Убийца приподнял ноги, уперся коленями в ее выгнувшуюся спину и снова дернул обеими руками свободный конец ремня. Моника захрипела, пытаясь просунуть пальцы под ремень, но лишь царапала себе подбородок; потом раскинула руки, чтобы привстать, но смогла только коснуться подлокотников и чуть задеть кончиками пальцев наклоненное зеркальце заднего обзора. Тут она застонала, выпячивая губы; руки застыли с вывернутыми запястьями, глаза закатились – и тогда первый укус разодрал ей плечо. Босой ногой она ударила по приборной доске, сломав себе левый мизинец, но уже наступила смерть, и девушка ничего не почувствовала.

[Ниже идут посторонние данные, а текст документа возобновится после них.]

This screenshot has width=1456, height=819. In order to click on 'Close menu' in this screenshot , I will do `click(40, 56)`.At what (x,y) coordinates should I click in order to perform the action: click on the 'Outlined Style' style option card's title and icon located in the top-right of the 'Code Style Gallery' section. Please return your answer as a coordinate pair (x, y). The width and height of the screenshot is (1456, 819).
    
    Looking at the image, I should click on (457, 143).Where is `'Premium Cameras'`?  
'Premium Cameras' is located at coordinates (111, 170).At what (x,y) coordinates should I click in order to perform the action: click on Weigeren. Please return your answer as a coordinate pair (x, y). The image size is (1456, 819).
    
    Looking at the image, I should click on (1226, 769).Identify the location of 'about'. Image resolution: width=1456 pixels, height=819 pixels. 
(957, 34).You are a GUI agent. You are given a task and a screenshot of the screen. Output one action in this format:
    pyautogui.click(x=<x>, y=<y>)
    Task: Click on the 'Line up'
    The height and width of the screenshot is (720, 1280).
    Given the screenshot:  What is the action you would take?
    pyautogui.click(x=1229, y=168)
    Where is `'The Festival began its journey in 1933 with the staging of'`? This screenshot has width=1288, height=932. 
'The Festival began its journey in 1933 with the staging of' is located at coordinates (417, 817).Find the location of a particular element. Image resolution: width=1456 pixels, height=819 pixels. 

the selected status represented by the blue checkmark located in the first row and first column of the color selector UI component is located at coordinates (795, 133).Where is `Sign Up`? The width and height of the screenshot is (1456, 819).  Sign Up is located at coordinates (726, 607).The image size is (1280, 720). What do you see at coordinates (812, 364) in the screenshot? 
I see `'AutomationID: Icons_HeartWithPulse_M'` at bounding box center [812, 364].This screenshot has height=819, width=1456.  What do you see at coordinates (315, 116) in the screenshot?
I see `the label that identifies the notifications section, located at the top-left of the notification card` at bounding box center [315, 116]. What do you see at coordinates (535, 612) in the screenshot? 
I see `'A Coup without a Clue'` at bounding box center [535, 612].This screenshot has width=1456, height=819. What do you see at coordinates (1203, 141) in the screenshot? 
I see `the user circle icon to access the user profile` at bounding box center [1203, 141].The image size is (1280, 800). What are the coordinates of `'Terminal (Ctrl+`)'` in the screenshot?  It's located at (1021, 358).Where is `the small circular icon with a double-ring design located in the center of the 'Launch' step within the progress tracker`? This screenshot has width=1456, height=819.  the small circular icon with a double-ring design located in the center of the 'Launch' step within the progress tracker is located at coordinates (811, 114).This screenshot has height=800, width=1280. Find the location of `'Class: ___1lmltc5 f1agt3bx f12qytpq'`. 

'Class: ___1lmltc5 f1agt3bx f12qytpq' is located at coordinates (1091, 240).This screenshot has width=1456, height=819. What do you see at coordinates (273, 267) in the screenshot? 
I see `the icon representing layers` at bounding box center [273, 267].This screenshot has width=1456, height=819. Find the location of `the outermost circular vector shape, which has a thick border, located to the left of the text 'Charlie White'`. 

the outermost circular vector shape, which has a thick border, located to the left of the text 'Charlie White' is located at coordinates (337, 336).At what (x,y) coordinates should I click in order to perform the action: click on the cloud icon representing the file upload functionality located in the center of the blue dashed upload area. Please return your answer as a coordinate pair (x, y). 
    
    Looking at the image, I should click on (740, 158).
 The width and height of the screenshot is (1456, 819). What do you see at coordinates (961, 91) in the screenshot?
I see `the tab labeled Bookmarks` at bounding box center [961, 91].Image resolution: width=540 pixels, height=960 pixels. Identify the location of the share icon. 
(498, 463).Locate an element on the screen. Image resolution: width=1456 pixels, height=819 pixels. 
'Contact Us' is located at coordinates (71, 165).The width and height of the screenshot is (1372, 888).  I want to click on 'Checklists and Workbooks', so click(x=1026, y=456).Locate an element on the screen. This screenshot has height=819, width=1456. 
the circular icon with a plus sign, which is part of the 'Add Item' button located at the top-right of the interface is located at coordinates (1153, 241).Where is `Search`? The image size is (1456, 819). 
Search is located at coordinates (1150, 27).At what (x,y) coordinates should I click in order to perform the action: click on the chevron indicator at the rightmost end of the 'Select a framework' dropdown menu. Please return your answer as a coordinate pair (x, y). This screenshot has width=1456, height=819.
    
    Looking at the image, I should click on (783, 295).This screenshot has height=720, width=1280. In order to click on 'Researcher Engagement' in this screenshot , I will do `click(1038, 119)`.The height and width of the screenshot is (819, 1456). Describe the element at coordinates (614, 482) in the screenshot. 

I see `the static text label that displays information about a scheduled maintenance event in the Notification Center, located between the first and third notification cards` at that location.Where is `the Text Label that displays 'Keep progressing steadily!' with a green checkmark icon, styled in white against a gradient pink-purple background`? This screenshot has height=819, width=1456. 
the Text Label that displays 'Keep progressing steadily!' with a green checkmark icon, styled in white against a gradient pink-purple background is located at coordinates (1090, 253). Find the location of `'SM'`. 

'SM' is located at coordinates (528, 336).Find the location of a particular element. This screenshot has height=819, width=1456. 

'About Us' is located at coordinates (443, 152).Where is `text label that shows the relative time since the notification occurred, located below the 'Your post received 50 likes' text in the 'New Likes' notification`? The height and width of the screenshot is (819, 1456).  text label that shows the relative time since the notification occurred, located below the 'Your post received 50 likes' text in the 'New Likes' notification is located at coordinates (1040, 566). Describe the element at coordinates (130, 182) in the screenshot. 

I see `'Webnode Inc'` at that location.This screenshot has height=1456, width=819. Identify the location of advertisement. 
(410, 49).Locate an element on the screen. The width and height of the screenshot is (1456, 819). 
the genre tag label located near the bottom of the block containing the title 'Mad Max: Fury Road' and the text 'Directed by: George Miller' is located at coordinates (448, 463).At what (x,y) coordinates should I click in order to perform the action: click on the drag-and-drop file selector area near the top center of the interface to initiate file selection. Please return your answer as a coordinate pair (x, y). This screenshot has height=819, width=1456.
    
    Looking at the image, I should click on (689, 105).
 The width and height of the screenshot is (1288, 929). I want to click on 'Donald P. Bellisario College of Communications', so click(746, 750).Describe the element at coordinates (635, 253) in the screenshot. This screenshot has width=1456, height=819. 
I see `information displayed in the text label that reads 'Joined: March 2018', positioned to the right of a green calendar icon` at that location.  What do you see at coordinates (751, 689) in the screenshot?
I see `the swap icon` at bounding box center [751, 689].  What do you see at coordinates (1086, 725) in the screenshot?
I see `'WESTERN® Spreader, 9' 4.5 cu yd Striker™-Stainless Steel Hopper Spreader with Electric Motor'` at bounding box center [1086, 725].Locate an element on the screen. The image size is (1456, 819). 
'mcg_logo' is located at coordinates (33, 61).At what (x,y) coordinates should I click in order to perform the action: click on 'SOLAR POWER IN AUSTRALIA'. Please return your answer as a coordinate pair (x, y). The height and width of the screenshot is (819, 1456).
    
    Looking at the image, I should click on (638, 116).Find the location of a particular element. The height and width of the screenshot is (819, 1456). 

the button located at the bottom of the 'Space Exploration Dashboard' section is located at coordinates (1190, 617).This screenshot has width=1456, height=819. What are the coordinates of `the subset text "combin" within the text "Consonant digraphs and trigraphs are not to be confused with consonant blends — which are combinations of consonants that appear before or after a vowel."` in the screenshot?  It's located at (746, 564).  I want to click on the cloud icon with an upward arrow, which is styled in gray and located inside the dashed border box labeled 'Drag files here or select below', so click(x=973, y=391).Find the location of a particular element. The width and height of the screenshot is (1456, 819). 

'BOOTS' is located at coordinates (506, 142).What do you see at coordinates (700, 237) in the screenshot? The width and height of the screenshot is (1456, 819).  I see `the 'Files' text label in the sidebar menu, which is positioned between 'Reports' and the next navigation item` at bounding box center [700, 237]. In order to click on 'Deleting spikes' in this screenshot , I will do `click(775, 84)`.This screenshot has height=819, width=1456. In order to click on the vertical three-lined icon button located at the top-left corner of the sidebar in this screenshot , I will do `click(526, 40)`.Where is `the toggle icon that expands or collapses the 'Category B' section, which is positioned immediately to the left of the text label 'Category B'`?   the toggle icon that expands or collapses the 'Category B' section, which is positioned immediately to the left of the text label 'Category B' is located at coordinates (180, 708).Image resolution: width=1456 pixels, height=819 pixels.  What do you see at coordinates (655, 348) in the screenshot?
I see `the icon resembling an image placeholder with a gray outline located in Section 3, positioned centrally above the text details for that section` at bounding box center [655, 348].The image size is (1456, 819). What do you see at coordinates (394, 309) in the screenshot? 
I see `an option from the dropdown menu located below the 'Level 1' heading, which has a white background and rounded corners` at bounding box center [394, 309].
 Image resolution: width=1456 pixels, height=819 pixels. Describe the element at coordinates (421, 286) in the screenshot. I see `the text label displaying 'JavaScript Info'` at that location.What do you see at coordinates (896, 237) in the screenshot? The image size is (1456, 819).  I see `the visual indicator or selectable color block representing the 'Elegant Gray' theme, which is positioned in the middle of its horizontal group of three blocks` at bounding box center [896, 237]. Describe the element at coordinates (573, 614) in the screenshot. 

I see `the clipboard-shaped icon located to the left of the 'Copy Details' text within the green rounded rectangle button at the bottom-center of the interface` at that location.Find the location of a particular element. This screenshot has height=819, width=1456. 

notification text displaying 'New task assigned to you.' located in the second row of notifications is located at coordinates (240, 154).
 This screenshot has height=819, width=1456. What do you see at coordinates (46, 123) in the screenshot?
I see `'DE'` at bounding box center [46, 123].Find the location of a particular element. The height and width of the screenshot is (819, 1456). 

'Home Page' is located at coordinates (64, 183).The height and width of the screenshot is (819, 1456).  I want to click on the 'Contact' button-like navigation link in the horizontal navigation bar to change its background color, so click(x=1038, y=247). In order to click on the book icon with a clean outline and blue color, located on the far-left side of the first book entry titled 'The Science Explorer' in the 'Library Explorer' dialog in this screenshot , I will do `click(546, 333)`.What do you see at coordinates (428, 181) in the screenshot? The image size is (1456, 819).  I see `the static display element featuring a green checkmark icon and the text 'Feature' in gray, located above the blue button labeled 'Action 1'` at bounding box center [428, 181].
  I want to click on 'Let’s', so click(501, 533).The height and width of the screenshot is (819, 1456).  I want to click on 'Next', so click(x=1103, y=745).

Когда убийца оторвался от нее, приваливаясь к дверце, на зубах у него остался приторный, вязкий привкус крови. Он закрыл глаза, склонил голову набок, ощутил через редкие волосы на затылке влажное, холодное прикосновение стекла, и ему, как всегда, захотелось немедленно уехать, вернуться домой. Он устало вздохнул, но сделал над собой усилие, рывком распахнул дверцу, затем коленями выпихнул Монику из машины, вывалил в ров, зиявший чуть ли не под самыми колесами. Выпрямился, вдел ремень в брюки, аккуратно заправил сорочку и только потом застегнул пряжку, вложив язычок в привычную дырочку; наконец, вынул из кармана платок и не спеша, смотрясь в запотевшее зеркальце, вытер губы, подбородок, уголки рта.
Завел мотор, включил кондиционер на полную мощность, и тот заработал с ровным, мощным гудением.
– Сколько мне еще осталось?
– Я ничего такого не говорил…
– Ты сказал, что моя болезнь неизлечима. Сколько мне еще осталось?
– Господи, что ты за человек такой? Объясняю все сначала, слушай…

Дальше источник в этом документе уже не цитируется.